Cerró los puños con brío.

—Cayetano es un asqueroso. Será la primera persona de quien te hablen en el pueblo, antes que de mí, porque a mí me odian, pero a él le temen. Te contarán que es un conquistador, que no hay mujer que se le resista, y el que te lo cuente tendrá sus razones para convencerte, porque es muy probable que su mujer, si es todavía joven, o su hija, si la tiene, se hayan acostado con Cayetano. Y yo me pregunto qué diablo tiene un hombre en el alma para portarse así.

Sonrió de pronto.

—Esa chica que vino contigo en el autobús, Rosario la
Galana
, es la de turno. Lleva un mes con ella, o cosa así; le durará el tiempo que tarde en encapricharse de otra.

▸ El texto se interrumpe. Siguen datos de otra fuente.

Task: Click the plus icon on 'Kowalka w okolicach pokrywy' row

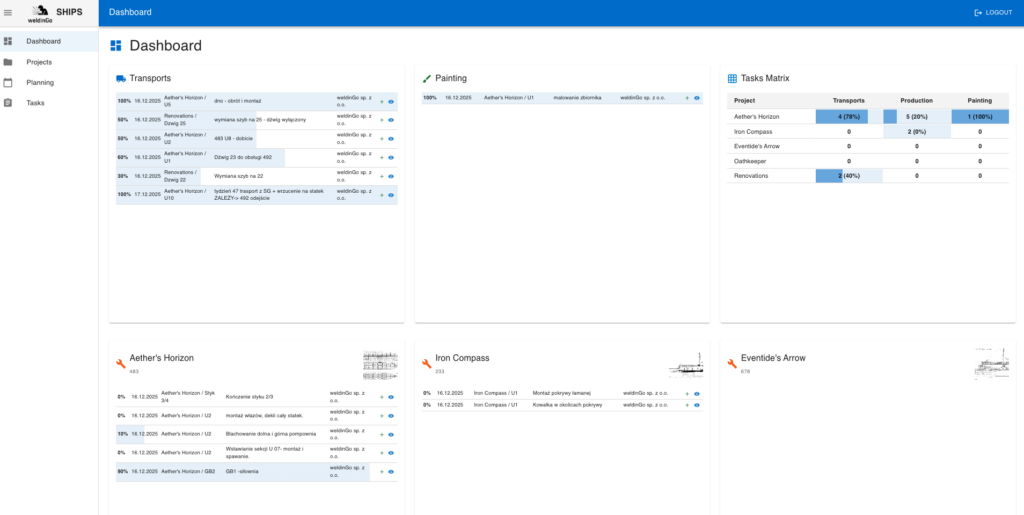Action: 687,405
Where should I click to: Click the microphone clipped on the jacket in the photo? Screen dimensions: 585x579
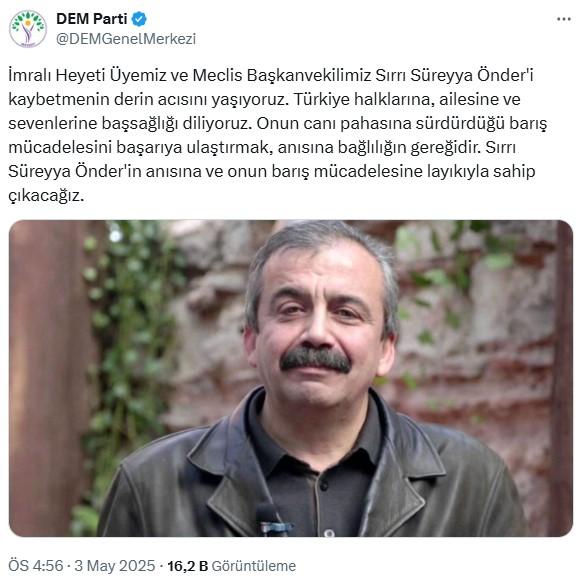(272, 520)
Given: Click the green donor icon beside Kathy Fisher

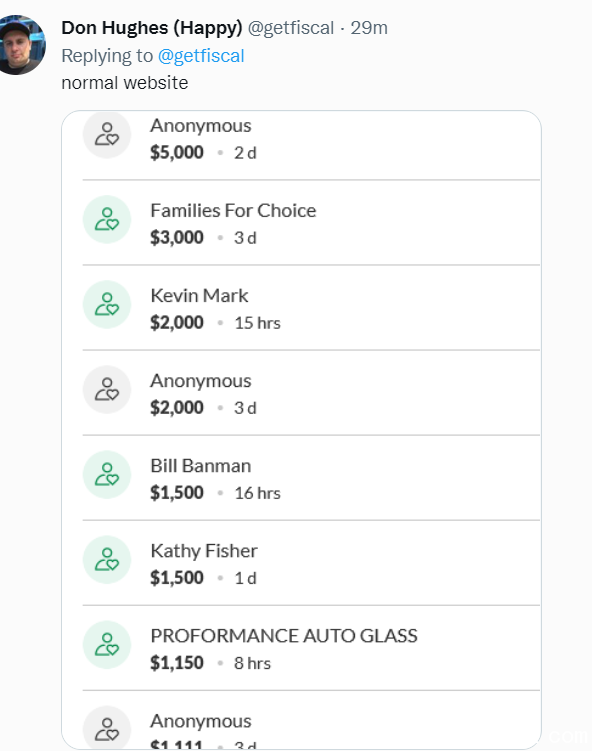Looking at the screenshot, I should [107, 560].
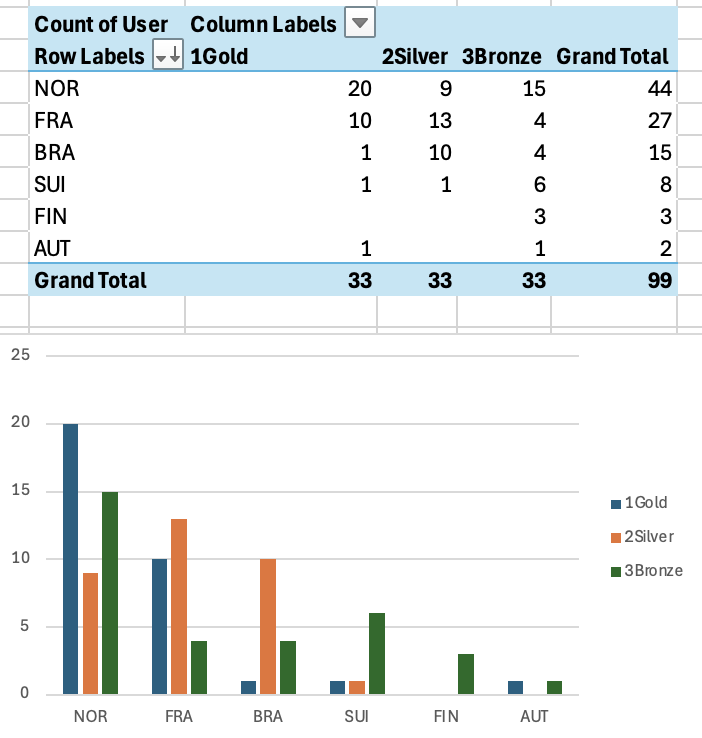Select the tallest blue NOR gold bar

tap(70, 558)
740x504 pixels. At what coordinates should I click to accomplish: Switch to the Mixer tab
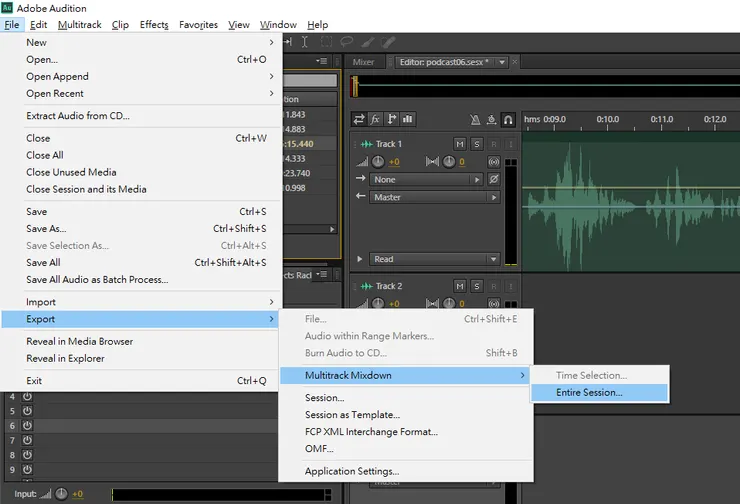364,62
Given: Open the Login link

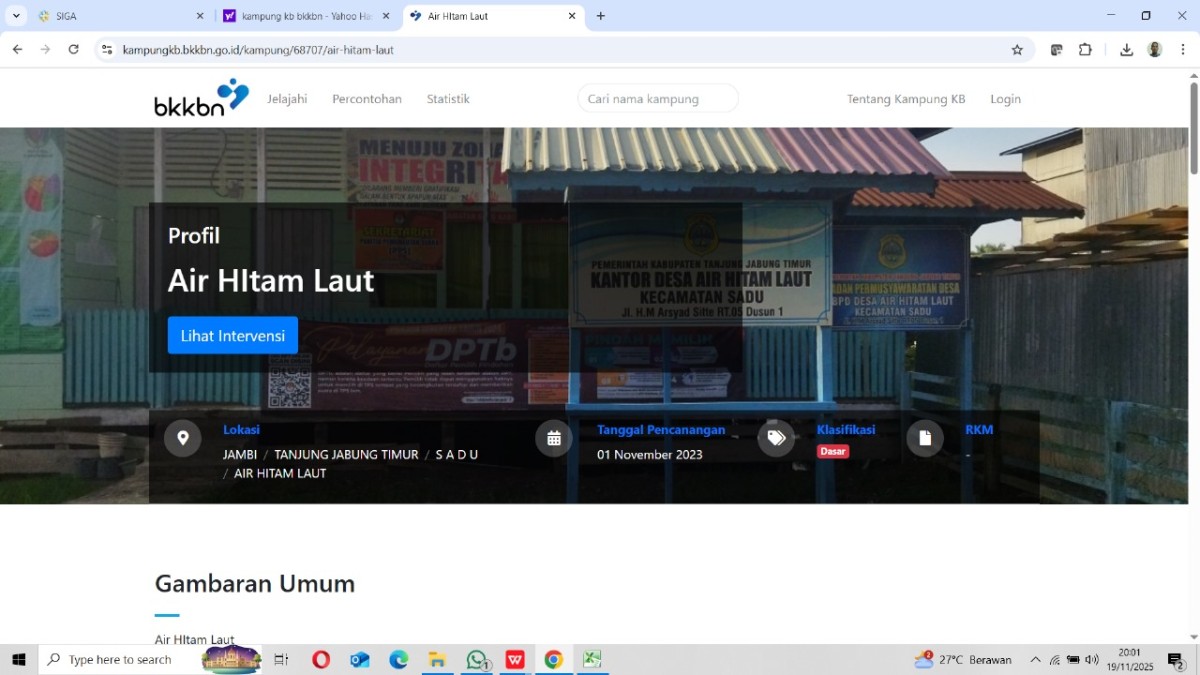Looking at the screenshot, I should [x=1005, y=99].
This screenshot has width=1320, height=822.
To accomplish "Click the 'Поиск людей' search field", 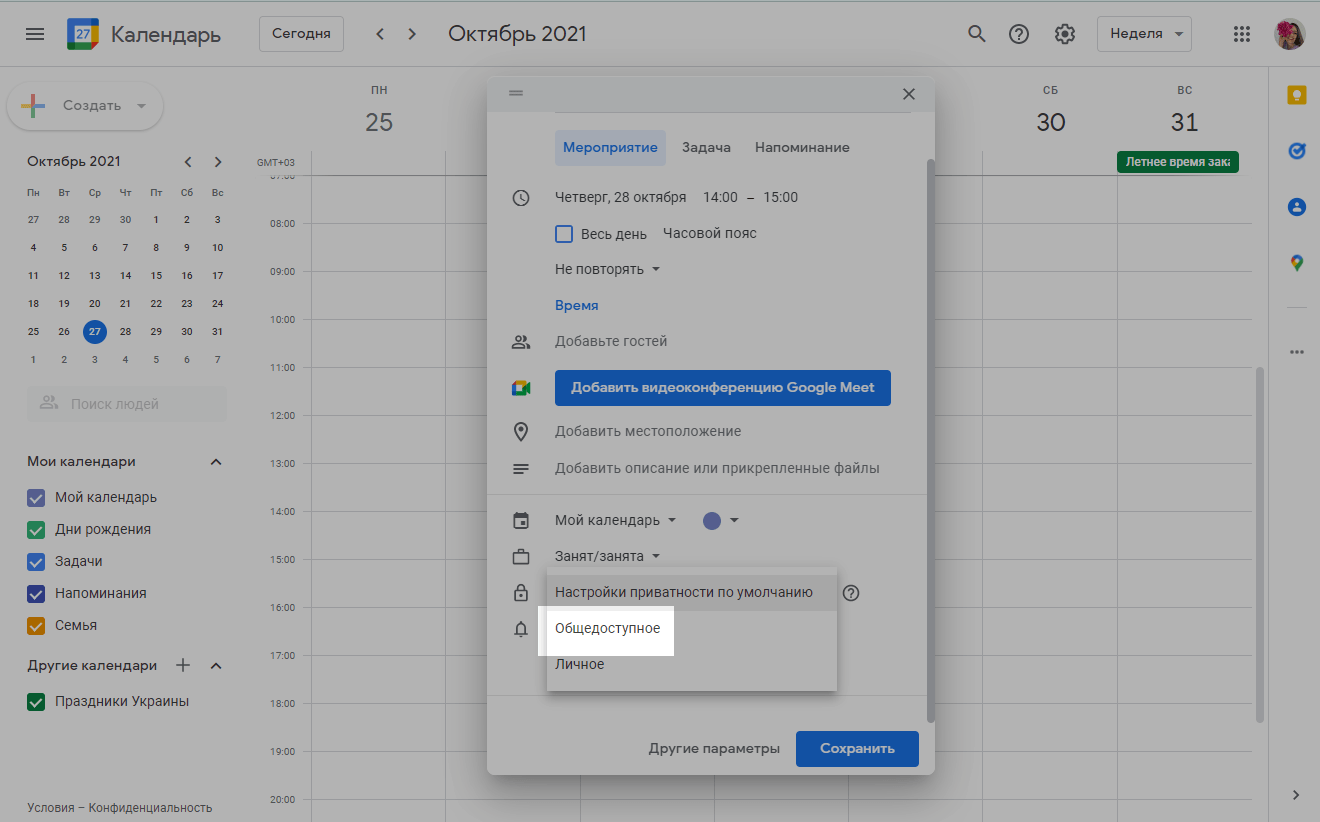I will [x=127, y=405].
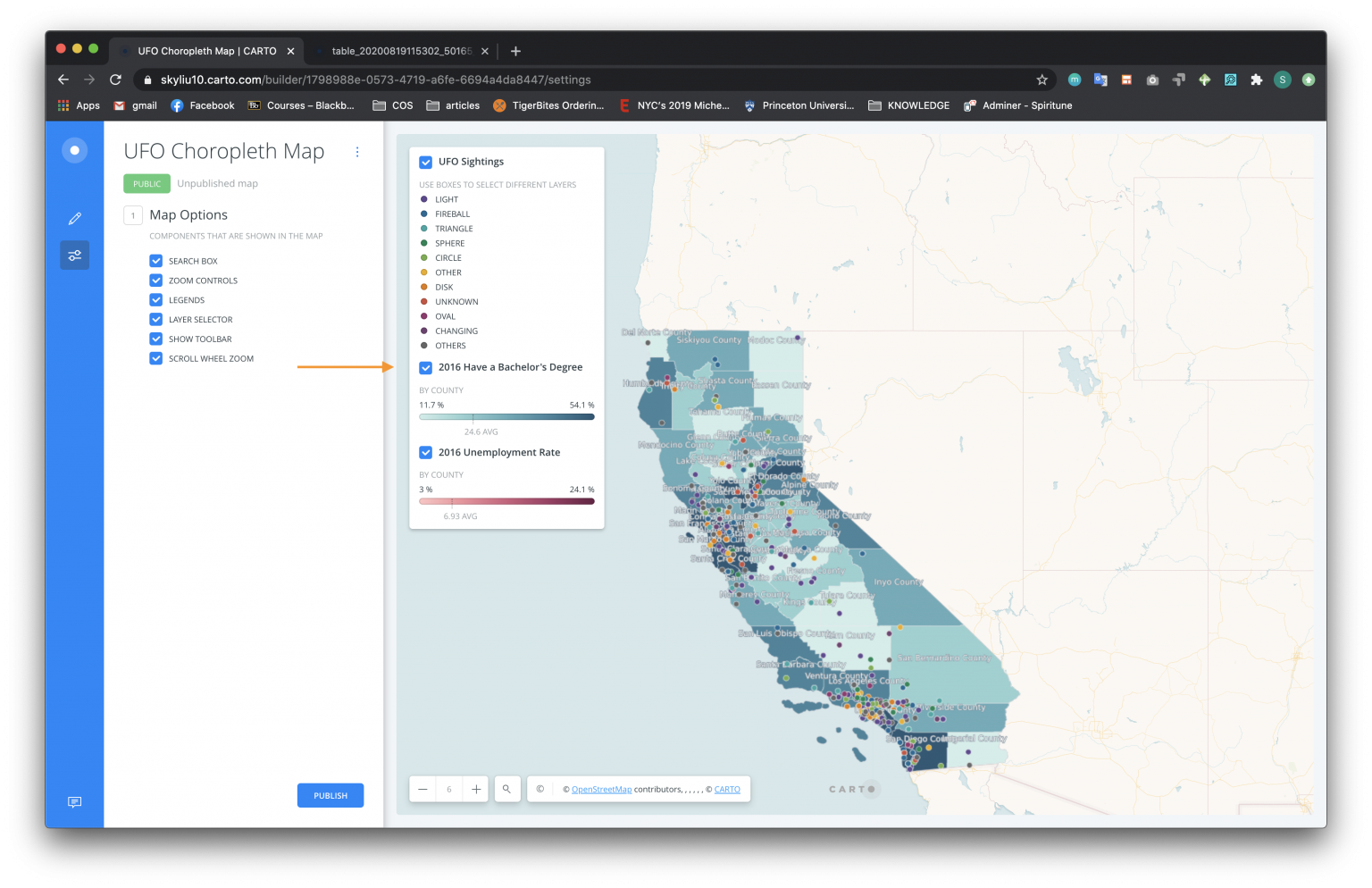Uncheck the SEARCH BOX map option
Screen dimensions: 1372x888
pyautogui.click(x=156, y=260)
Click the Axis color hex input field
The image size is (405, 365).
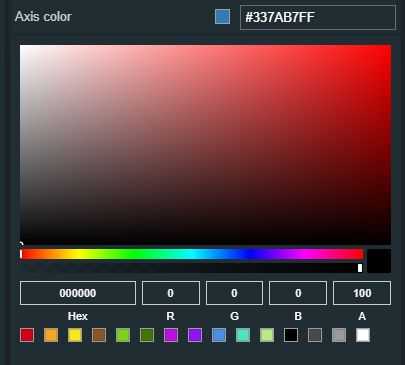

Sonaron, en aquel momento, dos disparos lejanos, apagados los estampidos por la lluvia; y, luego, como un rumor de voces alteradas y de gritos. Carlos corrió a la ventana y la abrió. Al final de la calle, hacia el otro extremo del pueblo, se veían bultos de gentes que corrían, y, a los gritos que daban, se sumaban chillidos de mujeres.

—Eso han sido los del astillero —dijo doña Mariana.

—¿Quiere usted que vaya a ver qué sucede?

—No deseo que te mezcles en el lío.

—Sin embargo… —y por reforzar su deseo, agregó—: Recuerde que Aldán está allí.

Se acercó a la ventana y miró también. El tumulto parecía sosegarse; ya no gritaban las mujeres, y las sombras humanas desaparecían por una puerta.